Thanks for your reply. I think result["labels"] only used in loss calculation, so if we mask the questions ids in result["labels"] with -100, we still can reproduce the whole sequence. Moreover, I check other open-source LLM fine-tune project, they will mask the questions ids in result["labels"] with -100 (e.g., https://github.com/tatsu-lab/stanford_alpaca/blob/main/train.py#L133, https://github.com/lm-sys/FastChat/blob/main/fastchat/train/train.py#L143). I want to know whether this setting will affect the model performance, and mask questions ids in result["labels"] with -100 seem more reasonable beacuse we care the answers rather than questions.

shizhediao commented 1 year ago

Hi, Thanks for your great suggestion! I think your comment is critical and may significantly affect the performance. Let's conduct more experiments and compare the performance. Do you want to contribute by creating a new fork and a new PR? (we can merge it after some comparisons.)

ZZR0 commented 1 year ago

It seems that we need to refactor the preprocessing of the dataset to record question length and answer length, which may require you to reformat the dataset, so it would be more appropriate for you to do the refactoring, and I look forward to your updates and experimental results.

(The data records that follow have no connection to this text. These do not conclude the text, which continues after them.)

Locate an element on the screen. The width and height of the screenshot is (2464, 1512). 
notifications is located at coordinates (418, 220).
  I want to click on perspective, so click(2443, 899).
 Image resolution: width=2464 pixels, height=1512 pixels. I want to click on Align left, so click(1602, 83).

research4pan commented 1 year ago

Thanks for your suggestions! Actually we have considered that problem during architecture design. In that case, users will just provide a "text2text" typed data for decoder-only models, and the question/answer length will be available for the preprocessing procedure. This feature is under implementation and we will let you know as soon as it is available. Thanks 😄

shizhediao commented 1 year ago

Hi, We have supported the text2text training by masking questions ids in result["labels"] with -100. Please convert your data to text2text format. Thank you for your great suggestion!